- Promotional poster
- Episode no.: Season 1 Episode 6
- Directed by: Rick Famuyiwa
- Story by: Christopher Yost
- Teleplay by: Rick Famuyiwa; Christopher Yost;
- Cinematography by: Barry "Baz" Idoine
- Editing by: Jeff Seibenick
- Original release date: December 13, 2019
- Running time: 41 minutes

Co-starring
- Mark Boone Jr. as Ranzar "Ran" Malk; Bill Burr as Mayfeld; Natalia Tena as Xi'an; Clancy Brown as Burg; Richard Ayoade as the voice of Q9-0; Carl Weathers as Greef Karga; Ismael Cruz Cordova as Qin;

Episode chronology
| ← Previous "Chapter 5: The Gunslinger" | Next → "Chapter 7: The Reckoning" |
- The Mandalorian season 1

= Chapter 6: The Prisoner =

"Chapter 6: The Prisoner" is the sixth episode of the first season of the American streaming television series The Mandalorian. It was written by Rick Famuyiwa and Christopher Yost, with Famuyiwa also directing it. The episode takes place in the Star Wars universe five years after the events of Return of the Jedi (1983). In the episode, the Mandalorian accepts a five-man job from his former partner Ran Malk to free a prisoner from the New Republic. However, he is betrayed by his teammates during the mission and has to find a way to escape before the prison ship jumps into hyperspace.

It stars Pedro Pascal as the Mandalorian, while the Child is created through animatronics and puppetry augmented with visual effects. The episode also features co-stars Bill Burr, Natalia Tena, Clancy Brown, Richard Ayoade, Carl Weathers, and Ismael Cruz Cordova. Jon Favreau was hired to be the showrunner of the series in March 2018, while Famuyiwa joined the series to direct two episodes for the season in October. Favreau also serves as the executive producer of the series alongside Dave Filoni, Kathleen Kennedy and Colin Wilson.

"Chapter 6: The Prisoner" was released on the streaming service Disney+ on December 13, 2019. The episode received generally positive reviews, with praise towards the performances (particularly Burr's) and the action sequences. It received a Primetime Emmy Award nomination.

== Plot ==
The Mandalorian contacts his old friend Ran, who adds him to a hired crew consisting of ex-Imperial sharpshooter Migs Mayfeld, Devaronian strongman Burg, assassin droid and pilot Q9-0, and knife-wielding Twi'lek Xi'an. Ran tasks them with hijacking a prison transport carrying Xi'an's brother Qin, who has been convicted of serious crimes against the New Republic. The crew easily fights their way through the ship's security droids, but the captain manages to activate an emergency beacon. The Mandalorian is unable to stop Xi'an from killing him and is then double-crossed and locked in Qin's cell while the crew makes their escape.

The Mandalorian escapes by using a security droid's arm to unlock the cell door. He seemingly hunts down and kills Mayfeld, Xi'an, and Burg, before confronting Qin. Qin persuades the Mandalorian to spare him, and they return to his ship, where Q9-0 is shot and destroyed while attempting to capture the Child after intercepting a message from the hunters' guild about its importance. Ran honors the contract and pays the Mandalorian for delivering Qin safely, but then orders a fighter pilot to pursue him as his ship departs. Qin then realizes that the captain's beacon had been slipped into his pocket, leading a trio of X-wing fighters to their location where they destroy the fighter and lay waste to Ran's spaceport. Lastly, Mayfeld, Burg, and Xi'an are shown to still be alive, as the Mandalorian had simply locked them inside the ship for the New Republic authorities to find.

## Data entries
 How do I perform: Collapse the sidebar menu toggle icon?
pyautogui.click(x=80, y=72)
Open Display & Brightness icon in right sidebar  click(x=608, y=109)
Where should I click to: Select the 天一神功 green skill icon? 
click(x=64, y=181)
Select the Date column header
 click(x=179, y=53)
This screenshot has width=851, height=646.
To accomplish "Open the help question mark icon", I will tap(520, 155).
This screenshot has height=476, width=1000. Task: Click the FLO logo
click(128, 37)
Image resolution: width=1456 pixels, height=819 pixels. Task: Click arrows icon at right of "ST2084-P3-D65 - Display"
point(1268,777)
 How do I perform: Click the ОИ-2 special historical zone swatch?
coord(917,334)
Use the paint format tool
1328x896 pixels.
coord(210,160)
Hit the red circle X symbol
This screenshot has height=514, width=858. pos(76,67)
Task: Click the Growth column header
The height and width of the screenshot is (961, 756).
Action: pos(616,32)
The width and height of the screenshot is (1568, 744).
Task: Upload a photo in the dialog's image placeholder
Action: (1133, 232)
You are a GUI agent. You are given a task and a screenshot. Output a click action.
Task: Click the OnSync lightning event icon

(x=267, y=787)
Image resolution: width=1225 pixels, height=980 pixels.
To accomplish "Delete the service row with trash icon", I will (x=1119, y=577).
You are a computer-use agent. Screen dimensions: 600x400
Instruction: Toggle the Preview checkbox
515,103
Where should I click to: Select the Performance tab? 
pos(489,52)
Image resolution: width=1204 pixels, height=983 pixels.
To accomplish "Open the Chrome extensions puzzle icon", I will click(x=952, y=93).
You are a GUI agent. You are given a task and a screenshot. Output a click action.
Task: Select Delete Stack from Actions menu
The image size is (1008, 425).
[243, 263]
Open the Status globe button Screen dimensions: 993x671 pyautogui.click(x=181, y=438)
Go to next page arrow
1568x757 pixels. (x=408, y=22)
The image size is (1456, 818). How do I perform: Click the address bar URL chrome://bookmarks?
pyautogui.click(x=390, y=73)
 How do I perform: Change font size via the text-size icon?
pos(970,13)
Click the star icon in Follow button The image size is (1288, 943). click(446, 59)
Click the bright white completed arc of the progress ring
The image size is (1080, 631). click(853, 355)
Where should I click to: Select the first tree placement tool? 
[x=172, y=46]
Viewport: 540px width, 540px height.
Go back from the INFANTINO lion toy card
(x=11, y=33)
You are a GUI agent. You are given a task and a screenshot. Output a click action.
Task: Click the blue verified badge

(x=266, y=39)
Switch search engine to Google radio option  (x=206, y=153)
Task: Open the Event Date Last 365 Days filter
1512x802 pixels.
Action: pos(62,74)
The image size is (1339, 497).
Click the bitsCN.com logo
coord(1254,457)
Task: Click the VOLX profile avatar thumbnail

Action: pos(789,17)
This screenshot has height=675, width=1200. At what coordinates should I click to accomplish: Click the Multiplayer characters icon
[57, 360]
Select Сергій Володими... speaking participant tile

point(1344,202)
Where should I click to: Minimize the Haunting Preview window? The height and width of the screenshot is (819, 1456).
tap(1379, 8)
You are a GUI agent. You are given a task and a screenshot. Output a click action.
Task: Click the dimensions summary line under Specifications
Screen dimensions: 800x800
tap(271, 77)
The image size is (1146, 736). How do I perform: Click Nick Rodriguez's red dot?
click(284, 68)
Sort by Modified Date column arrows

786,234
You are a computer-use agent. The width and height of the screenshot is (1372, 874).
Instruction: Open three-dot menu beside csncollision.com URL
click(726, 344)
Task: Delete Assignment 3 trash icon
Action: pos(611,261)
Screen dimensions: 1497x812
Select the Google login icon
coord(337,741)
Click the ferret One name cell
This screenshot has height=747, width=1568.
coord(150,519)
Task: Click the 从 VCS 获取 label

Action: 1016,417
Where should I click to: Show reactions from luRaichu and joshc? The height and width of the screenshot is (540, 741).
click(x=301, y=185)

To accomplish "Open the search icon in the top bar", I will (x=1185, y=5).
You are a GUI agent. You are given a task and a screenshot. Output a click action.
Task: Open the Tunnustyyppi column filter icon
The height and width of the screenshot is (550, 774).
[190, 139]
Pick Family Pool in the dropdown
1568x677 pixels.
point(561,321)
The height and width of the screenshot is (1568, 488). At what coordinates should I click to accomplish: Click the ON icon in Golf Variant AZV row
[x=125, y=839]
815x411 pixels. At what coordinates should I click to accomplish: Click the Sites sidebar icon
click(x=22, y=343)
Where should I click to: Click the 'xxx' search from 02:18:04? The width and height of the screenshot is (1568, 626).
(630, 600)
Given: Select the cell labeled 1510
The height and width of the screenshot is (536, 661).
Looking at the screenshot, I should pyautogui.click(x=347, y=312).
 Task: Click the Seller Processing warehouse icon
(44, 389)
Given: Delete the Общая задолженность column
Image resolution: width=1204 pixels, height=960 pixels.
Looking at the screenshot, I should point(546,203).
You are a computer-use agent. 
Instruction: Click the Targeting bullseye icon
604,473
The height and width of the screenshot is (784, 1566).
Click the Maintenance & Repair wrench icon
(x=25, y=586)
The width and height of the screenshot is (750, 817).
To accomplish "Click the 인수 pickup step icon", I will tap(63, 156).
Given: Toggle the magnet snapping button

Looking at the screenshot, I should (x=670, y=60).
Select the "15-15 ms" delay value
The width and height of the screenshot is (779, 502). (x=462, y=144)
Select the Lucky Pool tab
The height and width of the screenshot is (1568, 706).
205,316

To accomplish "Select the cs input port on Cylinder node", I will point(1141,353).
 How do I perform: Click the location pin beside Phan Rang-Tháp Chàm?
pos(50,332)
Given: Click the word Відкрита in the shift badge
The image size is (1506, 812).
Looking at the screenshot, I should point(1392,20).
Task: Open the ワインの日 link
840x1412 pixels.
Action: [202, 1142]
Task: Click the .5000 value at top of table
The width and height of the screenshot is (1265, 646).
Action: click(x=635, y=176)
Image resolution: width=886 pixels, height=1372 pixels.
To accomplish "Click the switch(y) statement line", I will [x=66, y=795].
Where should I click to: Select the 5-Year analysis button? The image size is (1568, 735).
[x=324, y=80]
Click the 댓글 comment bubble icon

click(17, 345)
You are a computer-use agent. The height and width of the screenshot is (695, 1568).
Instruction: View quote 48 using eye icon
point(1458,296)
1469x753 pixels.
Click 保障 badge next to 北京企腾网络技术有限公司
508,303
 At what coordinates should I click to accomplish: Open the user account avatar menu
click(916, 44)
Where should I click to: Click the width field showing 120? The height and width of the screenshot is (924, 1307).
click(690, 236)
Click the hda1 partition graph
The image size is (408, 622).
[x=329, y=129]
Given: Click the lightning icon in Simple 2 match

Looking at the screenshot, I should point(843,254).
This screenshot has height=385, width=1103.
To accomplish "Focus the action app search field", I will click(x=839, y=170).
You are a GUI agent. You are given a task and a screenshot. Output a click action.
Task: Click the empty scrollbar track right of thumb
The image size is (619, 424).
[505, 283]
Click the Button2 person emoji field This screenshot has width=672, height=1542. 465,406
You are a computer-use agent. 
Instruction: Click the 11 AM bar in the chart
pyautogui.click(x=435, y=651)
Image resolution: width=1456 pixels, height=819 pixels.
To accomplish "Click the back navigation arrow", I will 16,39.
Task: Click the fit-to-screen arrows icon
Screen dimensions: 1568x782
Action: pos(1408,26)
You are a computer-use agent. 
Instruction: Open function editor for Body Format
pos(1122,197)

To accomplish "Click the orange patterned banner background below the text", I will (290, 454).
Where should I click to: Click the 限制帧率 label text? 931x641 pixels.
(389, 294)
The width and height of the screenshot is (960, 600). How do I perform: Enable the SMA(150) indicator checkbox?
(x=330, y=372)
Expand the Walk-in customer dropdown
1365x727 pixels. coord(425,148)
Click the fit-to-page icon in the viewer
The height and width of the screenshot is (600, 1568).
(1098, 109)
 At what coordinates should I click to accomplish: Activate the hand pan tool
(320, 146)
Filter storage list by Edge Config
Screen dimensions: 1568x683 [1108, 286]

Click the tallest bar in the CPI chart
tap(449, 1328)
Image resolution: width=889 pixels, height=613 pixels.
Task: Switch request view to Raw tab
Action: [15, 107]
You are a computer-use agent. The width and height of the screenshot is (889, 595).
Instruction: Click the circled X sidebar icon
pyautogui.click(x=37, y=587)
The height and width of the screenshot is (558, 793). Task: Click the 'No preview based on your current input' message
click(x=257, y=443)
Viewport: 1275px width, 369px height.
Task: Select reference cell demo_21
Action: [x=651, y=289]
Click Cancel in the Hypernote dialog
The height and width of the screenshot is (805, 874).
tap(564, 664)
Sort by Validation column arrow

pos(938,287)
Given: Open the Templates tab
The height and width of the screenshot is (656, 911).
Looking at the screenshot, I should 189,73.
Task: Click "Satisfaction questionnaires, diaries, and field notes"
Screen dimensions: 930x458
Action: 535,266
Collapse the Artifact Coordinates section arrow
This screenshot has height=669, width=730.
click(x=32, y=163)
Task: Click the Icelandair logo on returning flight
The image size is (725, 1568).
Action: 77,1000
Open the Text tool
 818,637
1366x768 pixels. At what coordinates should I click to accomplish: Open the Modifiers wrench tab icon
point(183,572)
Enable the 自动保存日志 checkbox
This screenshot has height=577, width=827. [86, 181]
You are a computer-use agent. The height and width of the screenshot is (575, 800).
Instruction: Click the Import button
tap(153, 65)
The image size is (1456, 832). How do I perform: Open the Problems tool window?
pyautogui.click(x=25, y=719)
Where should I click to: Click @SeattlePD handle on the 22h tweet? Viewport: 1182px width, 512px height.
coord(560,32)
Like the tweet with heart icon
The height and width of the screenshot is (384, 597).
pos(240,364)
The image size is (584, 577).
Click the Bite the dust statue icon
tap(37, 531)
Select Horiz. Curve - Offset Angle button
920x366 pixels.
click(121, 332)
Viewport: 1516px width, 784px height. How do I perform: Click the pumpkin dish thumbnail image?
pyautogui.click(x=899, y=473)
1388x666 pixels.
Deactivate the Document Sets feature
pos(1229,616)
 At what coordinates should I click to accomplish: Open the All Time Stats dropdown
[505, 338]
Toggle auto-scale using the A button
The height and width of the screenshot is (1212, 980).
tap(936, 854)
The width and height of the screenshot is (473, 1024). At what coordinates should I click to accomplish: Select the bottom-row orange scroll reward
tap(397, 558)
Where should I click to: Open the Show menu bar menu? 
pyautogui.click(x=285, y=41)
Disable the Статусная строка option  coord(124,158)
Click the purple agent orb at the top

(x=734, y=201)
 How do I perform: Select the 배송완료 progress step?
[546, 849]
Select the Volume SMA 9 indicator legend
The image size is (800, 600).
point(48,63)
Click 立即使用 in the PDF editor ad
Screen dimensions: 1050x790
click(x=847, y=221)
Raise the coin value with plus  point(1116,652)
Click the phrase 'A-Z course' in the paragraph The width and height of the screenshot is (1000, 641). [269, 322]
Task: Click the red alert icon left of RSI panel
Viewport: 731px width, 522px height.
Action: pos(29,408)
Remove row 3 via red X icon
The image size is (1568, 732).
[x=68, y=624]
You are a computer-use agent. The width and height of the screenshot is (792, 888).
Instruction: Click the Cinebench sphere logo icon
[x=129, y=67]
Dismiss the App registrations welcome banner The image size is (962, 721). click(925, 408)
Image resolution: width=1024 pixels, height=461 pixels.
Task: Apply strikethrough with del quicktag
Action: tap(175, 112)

## Exercise requirements
(a) Do the following statements agree with the episode article? For each, answer yes or no and quote the words from the article that decide it. (i) The episode was first released on Disney+ on December 13, 2019. (ii) The Mandalorian stops Xi'an from killing the captain. (iii) Ran refuses to pay the Mandalorian after Qin is delivered.
(b) Carry the episode article forward, starting right after its final sentence.

## Answers in order
(a)
(i) Yes: "was released on the streaming service Disney+ on December 13, 2019"
(ii) No: "The Mandalorian is unable to stop Xi'an from killing him"
(iii) No: "Ran honors the contract and pays the Mandalorian for delivering Qin safely"

(b)
== Production ==
=== Development ===
Lucasfilm and Disney announced the development of a new live action Star Wars series that would be released for their streaming service Disney+ in November 2017. The series would be focused in the Mandalorians exploring the "scum and villainy" of the Star Wars universe taking place five years after the events of the film Return of the Jedi (1983). The series would later reveal its official title The Mandalorian alongside the official premise. Lucasfilm president Kathleen Kennedy saw the opportunity of the series to allow a diverse group of writers and directors to create their own Star Wars stories. In March 2018, Jon Favreau was hired by Lucasfilm to be the head writer of the series, while Rick Famuyiwa was announced to direct two episodes for the series by October. The executive producers of the series include Kennedy, Favreau, Dave Filoni and Wilson. The first season's sixth episode titled "Chapter 6: The Prisoner", was scripted by Famuyiwa and Christopher Yost from a story written by the latter, and was released on Disney+ on December 13, 2019.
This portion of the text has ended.